The race’s start/finish line was moved to Church Avenue between Alameda and Pennington streets, and the Silverbell Road stretch has been moved to the Interstate 10 frontage road, ideally creating a smoother and less-congested race.
But being closer to more homes on the new route necessitates more security.
“Can we eliminate all accidents? I don’t think so,” DeBernardis said. “There are people that are irresponsible — both bicyclists and motorists.”
El Tour’s safety concerns mirror those of Southern Arizona.
According to the Pima Association of Governments Bicycle Crash Analysis presented in May 2009, there were 359 crashes in Greater Tucson in 2008, four fewer than the year before. There were seven bike fatalities in 2008.
From 2001-08, there were 39 cyclist fatalities and 342 cyclists left incapacitated.
Tom Thivener, the city of Tucson’s bicycle and pedestrian program manager, said he purchased “Share the Road” public safety announcements to fit around El Tour.
There’s a reason — Southern Arizona usually has more crashes in the months leading up to El Tour. From 2001-08, crashes averaged 39.8 in October and 34.5 in September. No other months had more.
“When El Tour comes up, the buildup is a lot more cyclists training,” Thivener said. “It’s the loveliest weather, and people are training for El Tour.”
Tucsonan Mark Zajicek, 60, who rides 20 miles each way to work on his bicycle, said Tucson’s grid of straight streets might make it easier for motorists to ignore cyclists in their peripheral vision.

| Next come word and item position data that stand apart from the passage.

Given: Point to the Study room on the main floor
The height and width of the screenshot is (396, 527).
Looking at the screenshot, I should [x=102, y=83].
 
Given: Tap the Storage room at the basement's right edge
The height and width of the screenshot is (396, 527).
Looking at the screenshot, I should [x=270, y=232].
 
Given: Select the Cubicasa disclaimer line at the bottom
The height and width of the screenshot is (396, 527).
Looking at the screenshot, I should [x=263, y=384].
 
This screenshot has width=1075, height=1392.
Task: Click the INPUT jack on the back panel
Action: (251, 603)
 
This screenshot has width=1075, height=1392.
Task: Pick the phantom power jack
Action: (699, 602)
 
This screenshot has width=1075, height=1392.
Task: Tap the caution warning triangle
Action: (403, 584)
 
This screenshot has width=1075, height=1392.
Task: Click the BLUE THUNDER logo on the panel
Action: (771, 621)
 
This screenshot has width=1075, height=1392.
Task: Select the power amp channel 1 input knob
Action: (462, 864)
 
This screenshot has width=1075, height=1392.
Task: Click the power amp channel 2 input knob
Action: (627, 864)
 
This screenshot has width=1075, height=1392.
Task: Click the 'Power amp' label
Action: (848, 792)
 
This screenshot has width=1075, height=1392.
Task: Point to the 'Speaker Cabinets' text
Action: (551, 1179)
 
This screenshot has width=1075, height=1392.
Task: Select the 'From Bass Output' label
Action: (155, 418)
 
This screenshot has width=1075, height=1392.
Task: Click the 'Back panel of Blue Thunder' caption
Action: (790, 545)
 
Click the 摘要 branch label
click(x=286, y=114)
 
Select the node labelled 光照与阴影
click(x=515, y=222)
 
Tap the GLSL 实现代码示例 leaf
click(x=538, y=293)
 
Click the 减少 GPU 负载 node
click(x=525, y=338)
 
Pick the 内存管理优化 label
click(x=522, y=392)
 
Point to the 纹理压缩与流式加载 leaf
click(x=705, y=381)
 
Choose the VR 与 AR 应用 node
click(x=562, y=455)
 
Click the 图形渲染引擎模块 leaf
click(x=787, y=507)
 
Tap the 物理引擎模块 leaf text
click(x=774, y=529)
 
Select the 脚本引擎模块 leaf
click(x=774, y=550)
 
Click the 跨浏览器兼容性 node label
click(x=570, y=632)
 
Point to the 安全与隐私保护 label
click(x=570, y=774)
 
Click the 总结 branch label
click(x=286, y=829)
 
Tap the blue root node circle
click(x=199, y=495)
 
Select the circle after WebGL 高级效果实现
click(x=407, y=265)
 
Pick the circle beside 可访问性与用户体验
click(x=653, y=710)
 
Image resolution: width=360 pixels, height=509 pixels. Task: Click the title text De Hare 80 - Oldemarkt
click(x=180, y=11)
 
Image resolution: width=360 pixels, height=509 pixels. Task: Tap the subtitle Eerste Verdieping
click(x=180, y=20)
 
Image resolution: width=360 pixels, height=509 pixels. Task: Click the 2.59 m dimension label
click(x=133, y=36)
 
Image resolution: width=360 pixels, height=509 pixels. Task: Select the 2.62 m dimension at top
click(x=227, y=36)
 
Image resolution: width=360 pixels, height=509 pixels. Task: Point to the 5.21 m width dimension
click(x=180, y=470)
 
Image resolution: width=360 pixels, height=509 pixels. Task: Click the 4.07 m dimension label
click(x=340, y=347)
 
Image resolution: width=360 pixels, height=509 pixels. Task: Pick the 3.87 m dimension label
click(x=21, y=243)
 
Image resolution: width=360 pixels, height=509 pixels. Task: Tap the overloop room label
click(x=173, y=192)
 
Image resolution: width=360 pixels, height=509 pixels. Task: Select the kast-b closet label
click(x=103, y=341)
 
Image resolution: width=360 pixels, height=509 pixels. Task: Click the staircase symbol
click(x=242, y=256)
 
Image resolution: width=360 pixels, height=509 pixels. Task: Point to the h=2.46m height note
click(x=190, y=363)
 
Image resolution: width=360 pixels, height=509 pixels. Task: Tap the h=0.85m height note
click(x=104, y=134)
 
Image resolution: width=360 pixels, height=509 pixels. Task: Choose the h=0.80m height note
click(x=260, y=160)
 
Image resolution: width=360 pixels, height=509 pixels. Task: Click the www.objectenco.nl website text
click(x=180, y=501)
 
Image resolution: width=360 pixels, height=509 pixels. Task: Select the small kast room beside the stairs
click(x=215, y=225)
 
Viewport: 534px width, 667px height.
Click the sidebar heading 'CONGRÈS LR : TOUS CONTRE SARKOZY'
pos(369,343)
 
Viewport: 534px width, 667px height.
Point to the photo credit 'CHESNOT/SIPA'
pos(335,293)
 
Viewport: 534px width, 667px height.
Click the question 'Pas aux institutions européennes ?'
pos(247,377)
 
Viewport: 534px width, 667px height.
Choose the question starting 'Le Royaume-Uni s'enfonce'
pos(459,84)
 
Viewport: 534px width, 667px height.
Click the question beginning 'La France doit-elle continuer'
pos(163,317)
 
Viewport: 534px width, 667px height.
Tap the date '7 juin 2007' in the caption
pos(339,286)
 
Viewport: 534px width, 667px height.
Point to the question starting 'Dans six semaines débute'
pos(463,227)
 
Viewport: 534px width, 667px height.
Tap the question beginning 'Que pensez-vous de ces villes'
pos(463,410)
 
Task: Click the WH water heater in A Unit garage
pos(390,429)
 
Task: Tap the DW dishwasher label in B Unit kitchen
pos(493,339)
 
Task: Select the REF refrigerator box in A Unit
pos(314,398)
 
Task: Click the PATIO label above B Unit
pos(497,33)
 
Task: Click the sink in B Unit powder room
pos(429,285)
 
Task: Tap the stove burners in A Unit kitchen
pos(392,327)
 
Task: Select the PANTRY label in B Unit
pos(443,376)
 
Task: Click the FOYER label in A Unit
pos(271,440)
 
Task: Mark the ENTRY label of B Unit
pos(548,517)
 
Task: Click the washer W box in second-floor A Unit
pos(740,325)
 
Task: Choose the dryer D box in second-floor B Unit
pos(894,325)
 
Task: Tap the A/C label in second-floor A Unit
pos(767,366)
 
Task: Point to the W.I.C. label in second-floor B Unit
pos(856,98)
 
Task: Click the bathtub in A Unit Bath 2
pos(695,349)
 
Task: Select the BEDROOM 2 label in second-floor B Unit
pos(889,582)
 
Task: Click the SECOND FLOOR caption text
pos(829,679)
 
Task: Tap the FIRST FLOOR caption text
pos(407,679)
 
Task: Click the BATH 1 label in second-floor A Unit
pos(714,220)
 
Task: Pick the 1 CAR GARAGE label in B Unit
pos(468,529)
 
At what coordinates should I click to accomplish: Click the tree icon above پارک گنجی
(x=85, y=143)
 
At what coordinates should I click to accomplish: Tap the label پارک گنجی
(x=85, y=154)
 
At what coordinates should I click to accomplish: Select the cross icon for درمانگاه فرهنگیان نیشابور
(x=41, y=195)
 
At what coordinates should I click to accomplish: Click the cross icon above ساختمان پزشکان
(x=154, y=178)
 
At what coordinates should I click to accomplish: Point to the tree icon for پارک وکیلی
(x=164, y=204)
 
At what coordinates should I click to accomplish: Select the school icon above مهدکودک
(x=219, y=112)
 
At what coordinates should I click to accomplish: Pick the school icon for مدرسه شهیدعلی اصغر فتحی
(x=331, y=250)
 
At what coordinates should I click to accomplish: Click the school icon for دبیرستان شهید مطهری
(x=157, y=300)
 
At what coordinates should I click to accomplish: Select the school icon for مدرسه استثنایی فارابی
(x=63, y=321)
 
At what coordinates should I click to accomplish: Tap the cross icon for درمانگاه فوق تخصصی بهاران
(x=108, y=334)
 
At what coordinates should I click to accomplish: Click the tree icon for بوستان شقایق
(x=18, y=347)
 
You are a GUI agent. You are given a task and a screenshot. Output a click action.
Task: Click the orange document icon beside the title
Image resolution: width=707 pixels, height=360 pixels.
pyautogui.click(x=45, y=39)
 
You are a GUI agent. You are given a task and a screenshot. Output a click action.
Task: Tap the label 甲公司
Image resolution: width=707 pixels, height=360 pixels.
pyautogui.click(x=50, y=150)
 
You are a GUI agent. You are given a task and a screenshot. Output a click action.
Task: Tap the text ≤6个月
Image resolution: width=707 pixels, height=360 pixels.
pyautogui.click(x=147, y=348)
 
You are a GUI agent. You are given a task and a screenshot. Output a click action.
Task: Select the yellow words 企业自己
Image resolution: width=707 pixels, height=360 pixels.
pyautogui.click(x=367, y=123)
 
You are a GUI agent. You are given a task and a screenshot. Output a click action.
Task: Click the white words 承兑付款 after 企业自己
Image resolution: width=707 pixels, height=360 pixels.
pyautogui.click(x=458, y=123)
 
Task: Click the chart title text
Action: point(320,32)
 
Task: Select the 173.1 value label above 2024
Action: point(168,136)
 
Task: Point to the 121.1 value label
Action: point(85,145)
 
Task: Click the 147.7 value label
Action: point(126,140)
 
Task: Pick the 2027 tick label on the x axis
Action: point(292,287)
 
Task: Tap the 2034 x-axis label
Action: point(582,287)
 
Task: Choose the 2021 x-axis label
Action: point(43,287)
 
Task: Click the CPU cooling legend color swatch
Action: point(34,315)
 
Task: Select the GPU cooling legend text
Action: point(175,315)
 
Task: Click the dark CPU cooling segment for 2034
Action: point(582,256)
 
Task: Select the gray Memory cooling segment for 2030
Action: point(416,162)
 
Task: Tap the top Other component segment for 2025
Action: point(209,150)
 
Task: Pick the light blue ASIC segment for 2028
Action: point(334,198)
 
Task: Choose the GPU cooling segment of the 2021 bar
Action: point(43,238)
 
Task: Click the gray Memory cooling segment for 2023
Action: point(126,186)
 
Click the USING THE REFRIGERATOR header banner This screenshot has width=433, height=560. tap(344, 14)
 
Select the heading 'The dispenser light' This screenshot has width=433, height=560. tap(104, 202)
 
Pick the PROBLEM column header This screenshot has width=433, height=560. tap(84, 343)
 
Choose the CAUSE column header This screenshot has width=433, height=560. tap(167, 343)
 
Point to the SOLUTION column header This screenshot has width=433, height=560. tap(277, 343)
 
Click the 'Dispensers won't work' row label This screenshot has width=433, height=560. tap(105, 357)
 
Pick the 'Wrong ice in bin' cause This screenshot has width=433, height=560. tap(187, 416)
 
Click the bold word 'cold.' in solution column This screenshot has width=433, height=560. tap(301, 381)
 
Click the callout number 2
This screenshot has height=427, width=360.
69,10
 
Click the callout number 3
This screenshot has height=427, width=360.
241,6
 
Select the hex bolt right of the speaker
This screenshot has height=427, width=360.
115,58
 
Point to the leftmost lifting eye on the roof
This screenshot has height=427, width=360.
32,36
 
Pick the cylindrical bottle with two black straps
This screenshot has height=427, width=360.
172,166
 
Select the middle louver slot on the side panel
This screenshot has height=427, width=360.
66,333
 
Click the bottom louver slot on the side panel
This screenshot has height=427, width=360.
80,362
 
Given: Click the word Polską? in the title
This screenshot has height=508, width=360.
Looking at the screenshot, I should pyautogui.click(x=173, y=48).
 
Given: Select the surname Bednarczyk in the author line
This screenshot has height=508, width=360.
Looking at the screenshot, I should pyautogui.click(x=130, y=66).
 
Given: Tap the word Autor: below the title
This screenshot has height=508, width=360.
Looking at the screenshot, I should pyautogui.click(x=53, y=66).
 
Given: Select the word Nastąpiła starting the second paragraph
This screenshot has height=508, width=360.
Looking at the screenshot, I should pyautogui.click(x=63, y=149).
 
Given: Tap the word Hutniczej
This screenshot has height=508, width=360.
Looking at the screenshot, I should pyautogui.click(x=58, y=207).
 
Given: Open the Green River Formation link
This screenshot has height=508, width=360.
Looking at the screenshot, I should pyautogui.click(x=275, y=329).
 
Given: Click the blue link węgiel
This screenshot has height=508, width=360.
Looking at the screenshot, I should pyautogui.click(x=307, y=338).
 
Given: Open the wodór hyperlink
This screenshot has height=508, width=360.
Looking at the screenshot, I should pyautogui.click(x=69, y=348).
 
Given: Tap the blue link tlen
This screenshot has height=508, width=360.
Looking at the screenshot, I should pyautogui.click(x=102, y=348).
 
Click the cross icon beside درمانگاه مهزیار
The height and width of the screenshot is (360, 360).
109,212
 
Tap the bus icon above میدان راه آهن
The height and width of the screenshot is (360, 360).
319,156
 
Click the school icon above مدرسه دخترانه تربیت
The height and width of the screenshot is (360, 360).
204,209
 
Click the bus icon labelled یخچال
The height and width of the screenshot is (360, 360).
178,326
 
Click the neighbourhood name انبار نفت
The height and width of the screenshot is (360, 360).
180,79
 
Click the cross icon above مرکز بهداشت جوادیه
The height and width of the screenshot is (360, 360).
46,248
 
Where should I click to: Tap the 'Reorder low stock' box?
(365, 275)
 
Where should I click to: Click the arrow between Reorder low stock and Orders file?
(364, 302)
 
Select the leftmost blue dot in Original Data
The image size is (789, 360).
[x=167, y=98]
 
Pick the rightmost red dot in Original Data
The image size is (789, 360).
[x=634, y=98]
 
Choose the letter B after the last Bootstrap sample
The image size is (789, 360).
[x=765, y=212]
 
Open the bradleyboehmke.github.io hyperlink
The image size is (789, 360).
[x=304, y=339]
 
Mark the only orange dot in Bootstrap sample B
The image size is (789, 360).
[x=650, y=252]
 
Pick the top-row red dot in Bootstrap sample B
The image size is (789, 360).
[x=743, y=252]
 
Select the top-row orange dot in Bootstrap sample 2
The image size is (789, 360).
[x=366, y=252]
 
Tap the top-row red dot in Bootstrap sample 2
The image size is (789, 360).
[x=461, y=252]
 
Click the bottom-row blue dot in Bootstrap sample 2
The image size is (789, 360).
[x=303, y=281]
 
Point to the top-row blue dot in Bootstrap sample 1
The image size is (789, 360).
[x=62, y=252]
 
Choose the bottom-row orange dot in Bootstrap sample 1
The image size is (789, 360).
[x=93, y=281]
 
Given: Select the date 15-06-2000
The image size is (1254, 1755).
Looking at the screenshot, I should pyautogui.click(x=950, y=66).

The secret for El Tour, he said, is not to feel too comfortable.
“Cyclists can’t get into the false sense of security that, ’We own the road today,’ ” he said. “You can’t take for granted that everyone’s going to obey security, or that they’re going to manage the crowds.”
Sometimes, though, rage flares. Earlier this month, Christopher Thompson, a Los Angeles-area emergency room doctor, was convicted of mayhem, assault with a deadly weapon and other charges for intentionally slamming his brakes and injuring two Los Angeles cyclists. He will be sentenced to up to 10 years in prison in December.
Zajicek, who has been riding for 50 years, said the trial proved that “incidences are going to have consequences for both parties.” In his experience, however, Zajicek has found Southern Arizonans to share the road without incident “more than 95 percent of the time.”
DeBernardis said he has noticed “more anger out there between motorists and cyclists,” but that tends to be quelled by education.
That’s why El Tour will be broadcasting every 15 minutes on KOOL (1450-AM) on Saturday, starting at 7 a.m. At 11 a.m., when most riders are out on Tucson roads, El Tour will broadcast for a full hour.
The more drivers that know where the racers are, the less likely there will be a repeat of last year’s accident. At least that’s the hope.
“The safest time to ride our streets is that day, on El Tour de Tucson,” DeBernardis said. “It’s more supported with police and event equipment than ever before.”